The recent strengthening of the far-right in political arena around the world has been increasingly diagnosed by the left, liberals and conservatives alike as a return of fascism. Today, for some commentators (i.e. Snyder, Butler, Stanley), names like Trump, Le Pen and Bolsonaro (among others) often reappear as old and awkward ghosts of Italian and German fascism. As Dylan Riley suggests (Riley 2018), such perspectives mobilise a form of analogical thinking in order to categorize, explain or dismiss today`s political events by way of a comparison to twentieth-century European Fascism. However, this transhistorical account of fascism does not account for its inherent links with the current economic, political, and border crises. 

This workshop will follow contemporary left-wing thinkers (Balibar, Traverso, Farris) in probing the limits of analogical thinking and problematizing the abundance of meanings ascribed to fascism. This task requires rethinking the various definitions of fascism in their relation to the current economic and political crises.

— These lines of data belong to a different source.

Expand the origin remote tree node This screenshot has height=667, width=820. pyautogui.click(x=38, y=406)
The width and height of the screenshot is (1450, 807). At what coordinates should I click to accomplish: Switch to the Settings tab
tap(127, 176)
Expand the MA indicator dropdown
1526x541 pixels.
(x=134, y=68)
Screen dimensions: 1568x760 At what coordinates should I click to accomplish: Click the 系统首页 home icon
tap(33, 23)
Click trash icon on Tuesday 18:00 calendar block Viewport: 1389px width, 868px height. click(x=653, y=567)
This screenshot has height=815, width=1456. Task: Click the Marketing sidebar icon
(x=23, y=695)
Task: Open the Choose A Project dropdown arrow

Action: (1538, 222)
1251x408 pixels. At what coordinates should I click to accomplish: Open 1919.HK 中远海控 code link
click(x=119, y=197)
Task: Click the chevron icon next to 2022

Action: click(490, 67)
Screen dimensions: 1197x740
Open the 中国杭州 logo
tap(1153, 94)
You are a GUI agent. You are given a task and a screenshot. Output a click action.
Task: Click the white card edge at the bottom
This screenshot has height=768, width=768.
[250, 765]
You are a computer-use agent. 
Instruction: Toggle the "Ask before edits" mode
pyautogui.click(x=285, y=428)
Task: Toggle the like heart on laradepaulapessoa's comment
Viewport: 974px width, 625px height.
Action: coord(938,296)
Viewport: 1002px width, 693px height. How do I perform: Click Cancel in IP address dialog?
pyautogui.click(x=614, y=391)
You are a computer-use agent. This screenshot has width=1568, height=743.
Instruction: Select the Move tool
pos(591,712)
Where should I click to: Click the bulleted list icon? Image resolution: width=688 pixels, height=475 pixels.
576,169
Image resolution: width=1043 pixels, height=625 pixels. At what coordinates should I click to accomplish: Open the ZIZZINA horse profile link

Alberto Toscano's talk entitled 'Afterlives of Fascism' will work with 'analogies' and 'dis-analogies' of the contemporary situation, comparing current events with the early 1970s Black Liberation Movement. The talk will be followed by a workshop centred on questions such as: What are the benefits and limitations of analogical thinking for analysing the rise of the far-right today? How can we think of fascism in its glocality? What role do global colonial interdependencies play in our understanding of 'new' fascism/s? We will have a discussion in relation to two theoretical approaches touching on these issues: Étienne Balibar's account of the racism-nationalism relationship, and Enzo Traverso's concept of post-fascism. These texts will be distributed beforehand via email.